Speculation has also arisen that if the U.N. is not willing to follow the U.S. move on the possible suspension scheme, the U.S. could temporarily halt its enforcement of those sanctions.
But Professor Leif-Eric Easley of Ewha Womans University in Seoul pointed out that a sanctions suspension move in exchange for a small deal would make a mockery of the international sanctions regime.
"The United States would not offer to violate U.N. Security Council Resolutions for the benefit of a small deal with North Korea. Sanctions relief in exchange for progress on denuclearization will require international coordination," he said.
What might unnerve the U.S. is Pyongyang's apparent indication that it could reconsider its self-imposed moratorium on nuclear and intercontinental ballistic missile (ICBM) tests if its demands are not met.

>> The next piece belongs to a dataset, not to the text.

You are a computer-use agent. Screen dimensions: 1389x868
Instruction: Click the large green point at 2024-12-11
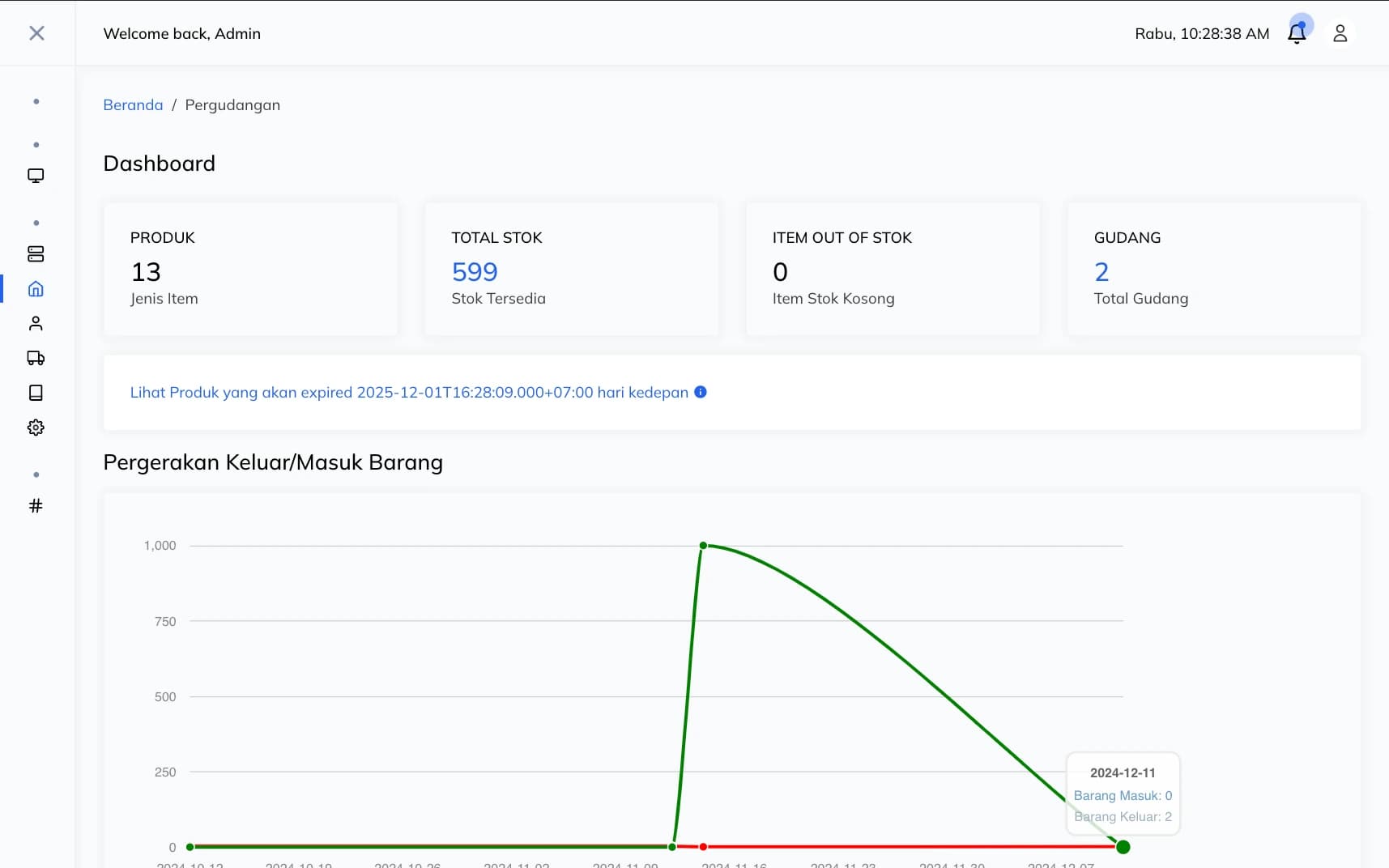(x=1123, y=847)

"Whether our suspension of the nuclear and ICBM tests will continue or they will be revived will depend wholly on the U.S. stance," the North's top negotiator said in response to a reporter's question of whether the moratorium will remain in place.
Trump has regarded the moratorium as one of his key foreign policy coups while downplaying the North's recent series of short-range projectile launches that fell short of breaking that moratorium and did not pose direct threats to the continental U.S.
But the veiled threat to rethink the moratorium could create unease in Washington as Trump is seeking to focus on a reelection battle fraught with challenges, including a congressional impeachment inquiry.
In Seoul, officials attach special meaning to the restart of diplomatic engagement between Washington and Pyongyang after a monthslong hiatus caused by gaps in their negotiation positions and tensions over a South Korea-U.S. combined military exercise in August.
Despite the North's declaration of the latest negotiation as a breakdown, there were some positive signs from the talks.
The North's top negotiator Kim appears to have a greater mandate in handling the denuclearization issue given that he and Biegun discussed the nuclear issue in their first nuclear parley.
His predecessor Kim Hyock-chol was known to have no wiggle room in discussing Pyongyang's disarmament -- a source of frustration for the U.S. negotiation team and possibly a reason why little progress was made in the nuclear talks before the Hanoi summit.